Dataset excerpts:
|---|

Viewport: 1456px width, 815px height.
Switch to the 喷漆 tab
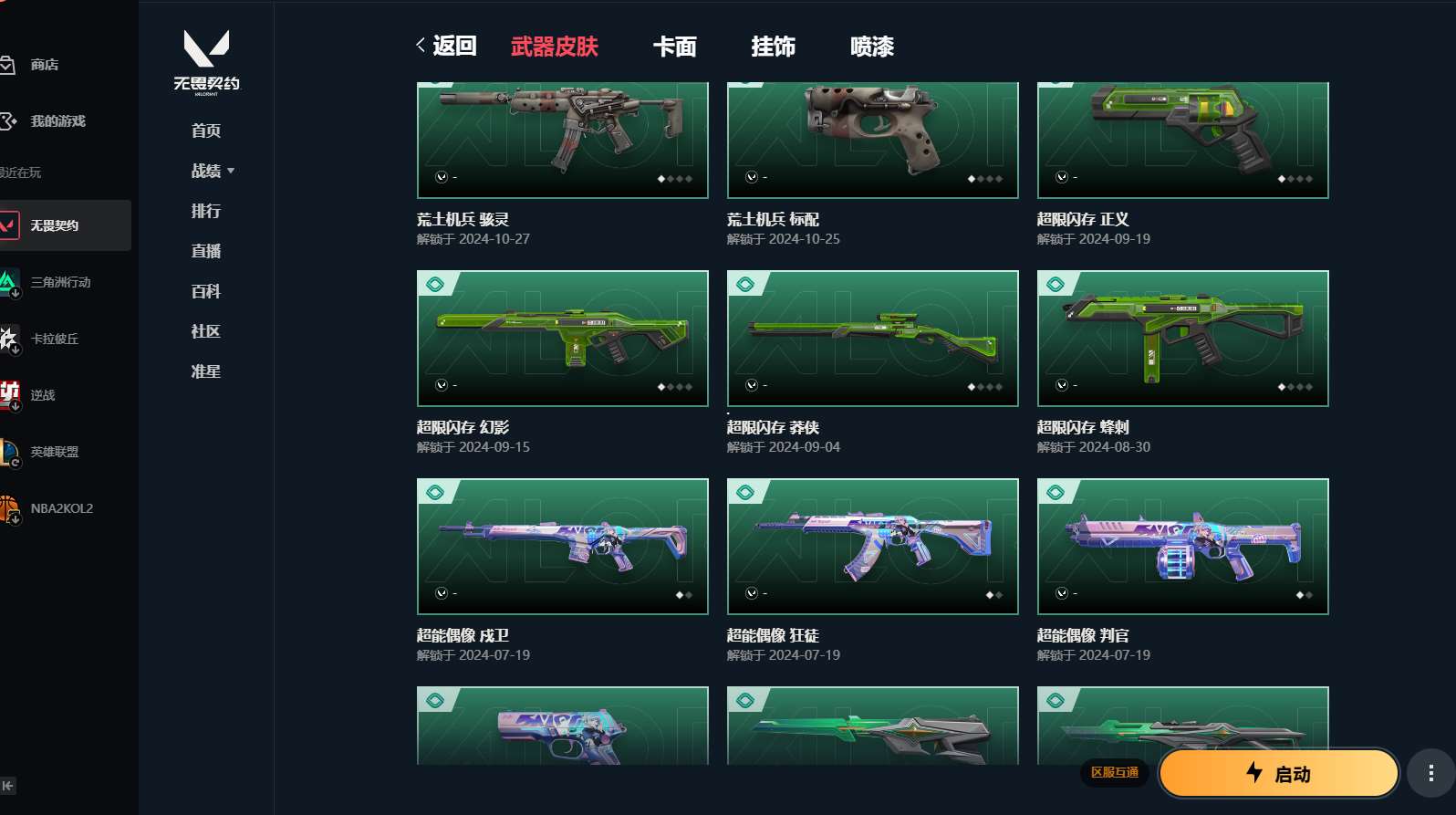tap(871, 47)
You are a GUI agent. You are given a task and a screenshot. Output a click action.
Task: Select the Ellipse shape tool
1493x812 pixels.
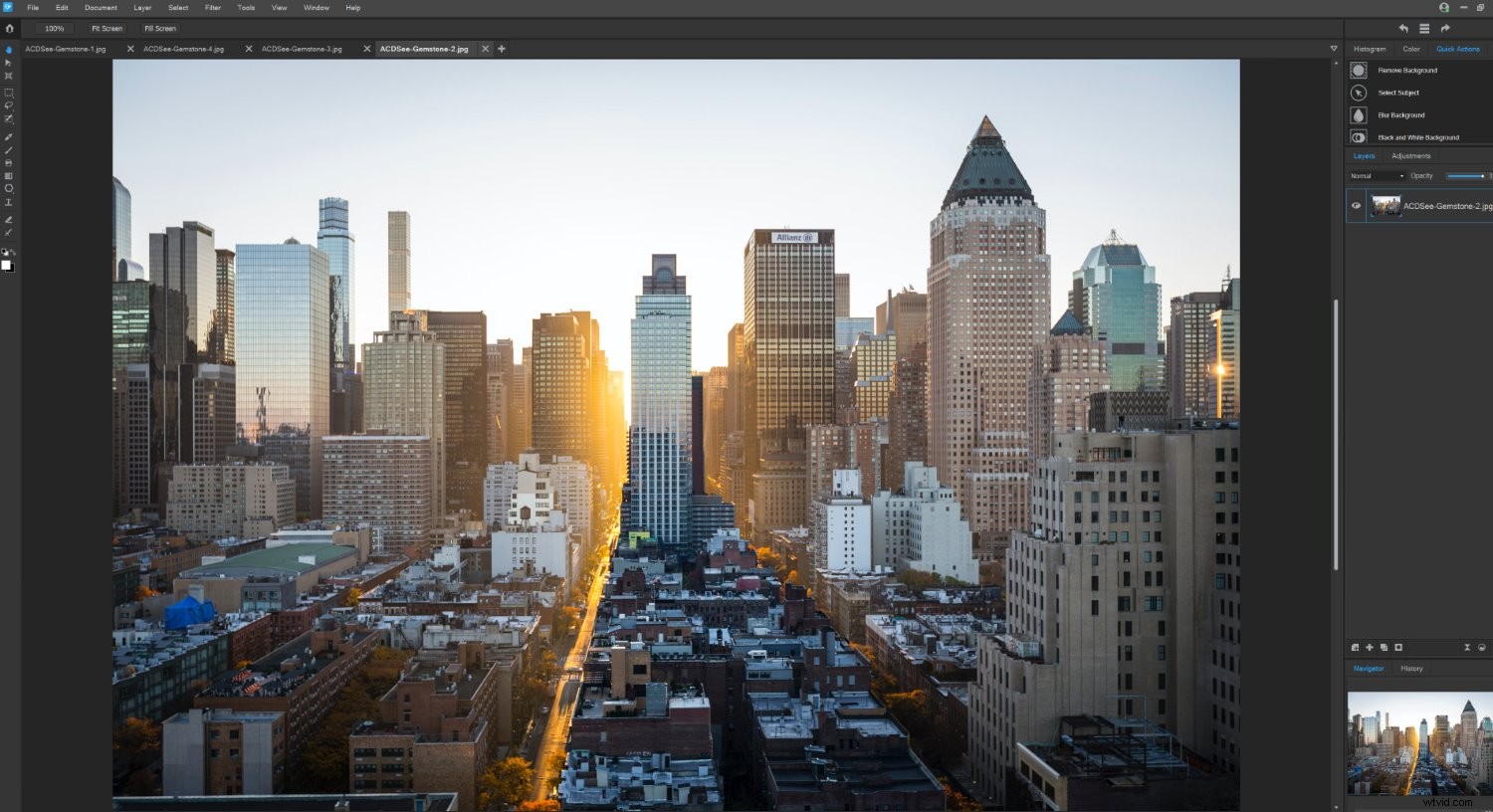pyautogui.click(x=9, y=187)
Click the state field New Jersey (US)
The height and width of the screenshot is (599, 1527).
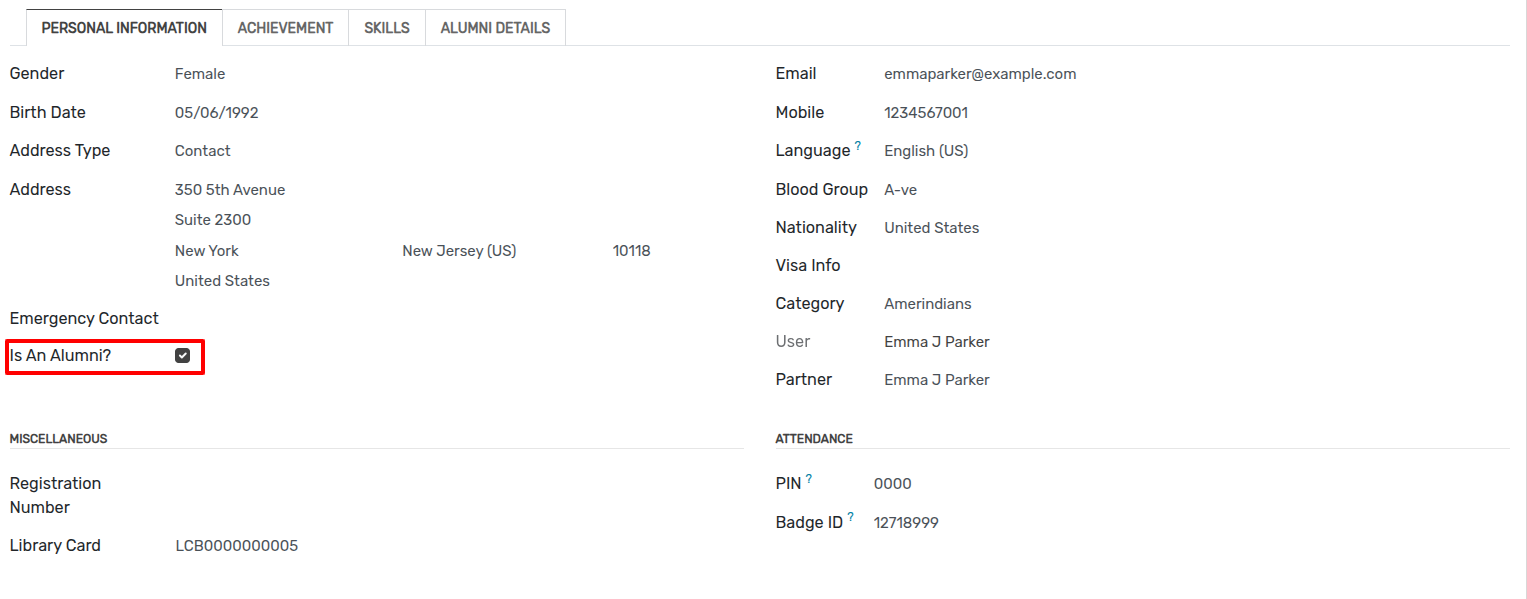tap(459, 251)
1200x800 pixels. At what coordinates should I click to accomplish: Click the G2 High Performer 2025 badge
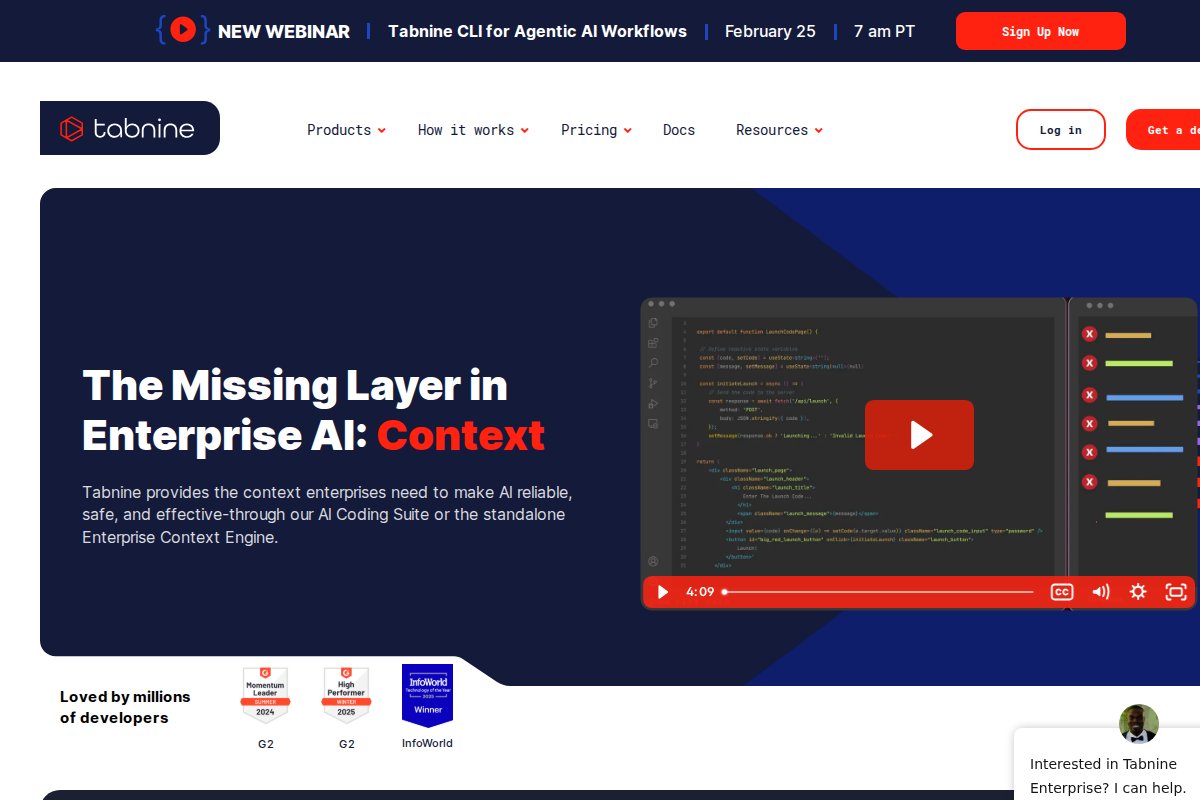346,695
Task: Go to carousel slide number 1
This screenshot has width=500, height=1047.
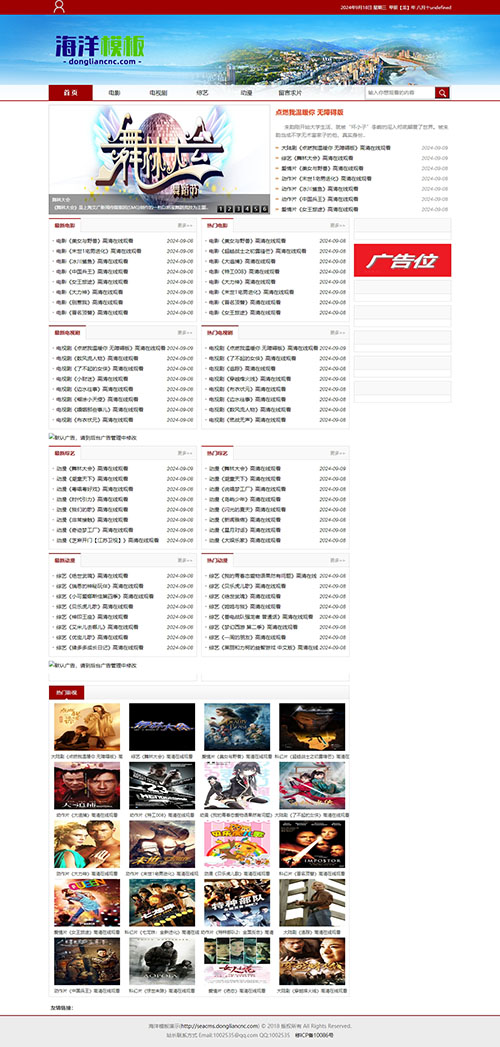Action: [221, 209]
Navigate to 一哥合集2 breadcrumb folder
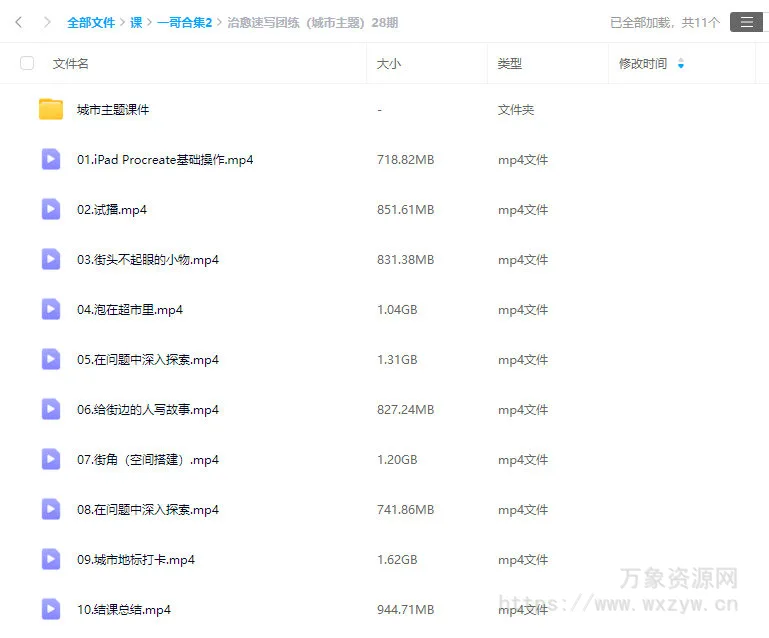769x638 pixels. point(185,22)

|---|

**Exercise prompt**: Beginning with the line that contains "This screenshot has width=500, height=1047.", print exactly every line through the end of the records, both included. Omit the pictures.

**Expected output**:
This screenshot has width=500, height=1047.
Action: [221, 209]
Navigate to 一哥合集2 breadcrumb folder
769x638 pixels. point(185,22)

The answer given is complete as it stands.